A study from researchers at Boston Children's Hospital has identified the molecule that enables immune cells to release interleukin-1 (IL-1), a key cytokine in the innate immune response. The work was published yesterday in Immunity.
"Most proteins have a secretion signal that causes them to leave the cell," says senior author Jonathan Kagan, Ph.D. "IL-1 doesn't have that signal. Many people have championed the idea that IL-1 is passively released from dead cells: you just die and dump everything outside."
According to other published studies, a protein called gasdermin D punches holes in the membranes of infected cells by forming pores, leaving the cell to die. This causes the release of IL-1 and other cytokines.
In this new study, the researchers show that gasdermin D is also capable of triggering the release of IL-1 from living immune cells. The group's work involved hyperactive macrophages, immune cells that engulf and ingest pathogens. "We found, in hyperactivated cells, that gasdermin forms enough pores to let IL-1 pass through, but not enough to kill the cell," says Kagan.
Kagan and the lab are now looking into targeting gasdermin D to stimulate IL-1 release from living, functional cells. They hope that their work will help create stronger and longer lasting vaccines.

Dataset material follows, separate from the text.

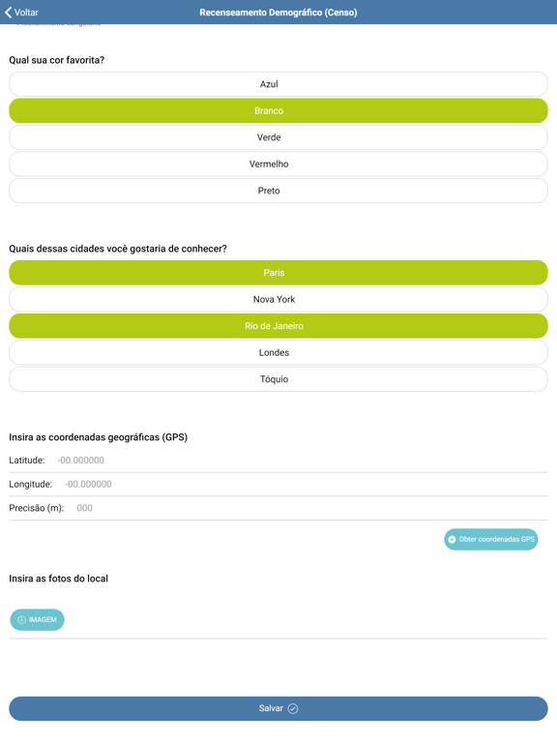Go back using the Voltar link
The height and width of the screenshot is (743, 557).
pos(21,13)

Image: In hyperactivated macrophages, gasdermin D forms a limited number of pores—enough to release IL-1 but not enough to kill the cell through pyroptosis. The macrophages stay alive and retain their phagocytic capacity, continuing to ingest microbes while stimulating memory T-cell formation via IL-1. Other proteins, like the cytokine TNF-alpha, are released through the classic secretion-signal pathway. Image courtesy of Charles Evavold, Boston Children's Hospital.